Die Ärzte
They've Given Me Schrott! - Die Outtakes
Text: Martin Burger
Auf der Vorder- und Rückseite des Schubers sind in Silberfoliendruck müffelnde Comic-Kothaufen abgebildet, die Cover der drei Gatefolds verweisen auf die einzelnen Bandmitglieder.
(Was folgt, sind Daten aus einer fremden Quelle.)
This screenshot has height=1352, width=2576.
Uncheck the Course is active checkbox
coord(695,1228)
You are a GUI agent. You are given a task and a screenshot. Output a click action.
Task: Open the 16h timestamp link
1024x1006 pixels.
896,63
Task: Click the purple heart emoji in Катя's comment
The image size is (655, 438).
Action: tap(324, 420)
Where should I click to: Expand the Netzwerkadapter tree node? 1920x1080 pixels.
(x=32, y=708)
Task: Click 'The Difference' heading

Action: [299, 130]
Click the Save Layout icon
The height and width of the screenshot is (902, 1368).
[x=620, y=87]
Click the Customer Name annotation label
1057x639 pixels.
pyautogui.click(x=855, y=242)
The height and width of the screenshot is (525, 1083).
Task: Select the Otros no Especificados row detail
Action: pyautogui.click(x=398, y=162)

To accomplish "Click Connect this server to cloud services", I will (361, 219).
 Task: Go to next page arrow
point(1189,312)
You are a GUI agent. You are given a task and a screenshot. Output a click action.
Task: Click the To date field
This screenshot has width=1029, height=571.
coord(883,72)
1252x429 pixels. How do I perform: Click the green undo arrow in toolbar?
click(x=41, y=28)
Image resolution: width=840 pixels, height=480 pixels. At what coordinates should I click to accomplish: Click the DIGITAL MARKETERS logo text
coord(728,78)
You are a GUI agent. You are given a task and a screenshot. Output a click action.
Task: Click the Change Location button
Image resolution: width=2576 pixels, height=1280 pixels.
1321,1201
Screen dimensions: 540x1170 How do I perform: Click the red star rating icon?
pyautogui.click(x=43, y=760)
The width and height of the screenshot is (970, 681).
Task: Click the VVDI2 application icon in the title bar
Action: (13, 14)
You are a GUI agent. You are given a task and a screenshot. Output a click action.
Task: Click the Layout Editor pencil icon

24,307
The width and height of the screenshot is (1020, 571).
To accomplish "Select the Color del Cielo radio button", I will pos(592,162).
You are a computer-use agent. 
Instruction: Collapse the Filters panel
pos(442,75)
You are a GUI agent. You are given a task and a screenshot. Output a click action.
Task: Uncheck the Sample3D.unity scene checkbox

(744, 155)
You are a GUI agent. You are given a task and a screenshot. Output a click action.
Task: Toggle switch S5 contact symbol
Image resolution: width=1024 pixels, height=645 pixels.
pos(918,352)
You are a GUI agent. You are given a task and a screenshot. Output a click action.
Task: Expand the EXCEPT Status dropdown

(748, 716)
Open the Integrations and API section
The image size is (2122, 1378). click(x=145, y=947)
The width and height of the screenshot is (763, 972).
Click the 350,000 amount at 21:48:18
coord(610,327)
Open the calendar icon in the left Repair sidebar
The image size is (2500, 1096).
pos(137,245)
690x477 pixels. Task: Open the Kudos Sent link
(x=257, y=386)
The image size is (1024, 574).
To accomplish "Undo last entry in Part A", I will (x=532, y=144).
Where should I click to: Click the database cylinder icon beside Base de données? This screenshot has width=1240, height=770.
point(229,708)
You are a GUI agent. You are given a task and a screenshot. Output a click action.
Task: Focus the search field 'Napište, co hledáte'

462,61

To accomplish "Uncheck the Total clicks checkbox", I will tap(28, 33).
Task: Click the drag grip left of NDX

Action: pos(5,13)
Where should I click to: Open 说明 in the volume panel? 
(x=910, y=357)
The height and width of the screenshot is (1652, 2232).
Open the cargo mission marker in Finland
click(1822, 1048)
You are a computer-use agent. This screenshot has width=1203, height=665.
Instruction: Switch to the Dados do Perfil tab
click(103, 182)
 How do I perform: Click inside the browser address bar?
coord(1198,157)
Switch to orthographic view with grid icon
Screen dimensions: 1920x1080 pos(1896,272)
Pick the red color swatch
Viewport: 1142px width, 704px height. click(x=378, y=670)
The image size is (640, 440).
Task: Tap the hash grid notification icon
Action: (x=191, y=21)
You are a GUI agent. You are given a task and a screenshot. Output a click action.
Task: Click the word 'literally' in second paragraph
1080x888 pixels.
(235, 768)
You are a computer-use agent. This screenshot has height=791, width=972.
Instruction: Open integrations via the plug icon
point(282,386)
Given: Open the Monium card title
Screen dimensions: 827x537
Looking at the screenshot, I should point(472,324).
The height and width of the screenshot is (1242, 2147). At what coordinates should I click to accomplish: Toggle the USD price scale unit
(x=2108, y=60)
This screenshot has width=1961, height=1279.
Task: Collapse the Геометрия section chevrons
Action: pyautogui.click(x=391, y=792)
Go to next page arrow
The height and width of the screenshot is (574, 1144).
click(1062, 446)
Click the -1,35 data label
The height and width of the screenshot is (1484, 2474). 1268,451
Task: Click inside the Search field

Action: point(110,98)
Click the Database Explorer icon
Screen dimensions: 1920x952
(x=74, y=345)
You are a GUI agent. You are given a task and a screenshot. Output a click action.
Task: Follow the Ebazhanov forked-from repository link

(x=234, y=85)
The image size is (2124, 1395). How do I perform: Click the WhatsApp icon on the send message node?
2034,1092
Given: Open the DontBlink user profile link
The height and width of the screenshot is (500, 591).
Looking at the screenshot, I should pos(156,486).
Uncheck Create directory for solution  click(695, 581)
Weder zum Download noch auf Streaming-Portalen wird es die insgesamt 60 Tracks geben – Tracks, weil man nicht alle Titel Songs nennen kann. “They’ve Given Me Schrott!” enthält in neun sehr langen Minuten das erste Radiointerview der Ärzte und Werbejingles fürs Debütalbum “Debil” und “13”, einmal geben Bela B. und Farin Urlaub auch Antworten auf nie gestellte Journalistenfragen. Kategorie eins von vier, in die man die Outtakes einteilen kann, und eine nette Dreingabe, aber auch nicht unbedingt von historischem Wert. Kategorie zwei sind Demos von bekannten Songs, an denen sich Arbeitsprozesse ableiten lassen, was im Fall von “Helgoland” (richtig, “Westerland”) und “Staub” (später “Red mit mir”) durchaus interessant ist, ansonsten aber wenig aussagekräftig: Die meisten Skizzen liegen zu nah am Endergebnis. Urlaub erwähnt in den Linernotes zu “Herrliche Jahre” (auf den “Spendierhosen”) selbst, dass er seine späteren Demos zu korsettartig anlegte. Das lässt zumindest erahnen, wie die Arbeit am nächsten Album “Geräusch” ausgesehen haben muss: Drei autarke Songwriter bringen ihre quasi fertigen Solosongs ins Studio, Raum für weiteren Input bleibt kaum. Das “Weiße Album” der Beatles lässt grüßen. Mit “Worum es geht” ist dann auch nur ein Demo aus dieser Phase vertreten, und das für eine B-Seite. Zur eingehenden Beschäftigung hingegen laden die Kategorien drei und vier ein: Songs des nie umgesetzten englischsprachigen Albums und bisher gänzlich Unveröffentlichtes. Auf “No Secrets”, ein stürmisches Liebeslied, trifft beides zu, das schrieb Bela B. exklusiv, der Rest der frei übersetzten oder gleich neu getexteten Alternativ-Versionen weist (bis auf “Close Your Eyes Again”) kein Hitpotential auf, was wohl auch Die Ärzte damals erkannten. Als Teil dieser Kollektion ergeben sie noch am ehesten Sinn, denn von den bis jetzt nie veröffentlichten Demos hätte man den Großteil lieber nie gehört als von der Existenz zu erfahren. Das bescheuerte “Die Wahrheit über Mädchen” etwa oder Rod Gonzalez’ Big-Beat-Experiment “Bang Bang”. Je nach Sichtweise ist “They’ve Given Me Schrott!” – eine vorhersehbare Erkenntnis – also Service am Hardcore-Fan oder Schröpfen deluxe, aber für Sammler allemal besser als die schlampig zusammengestellte “Seitenhirsch”-Box.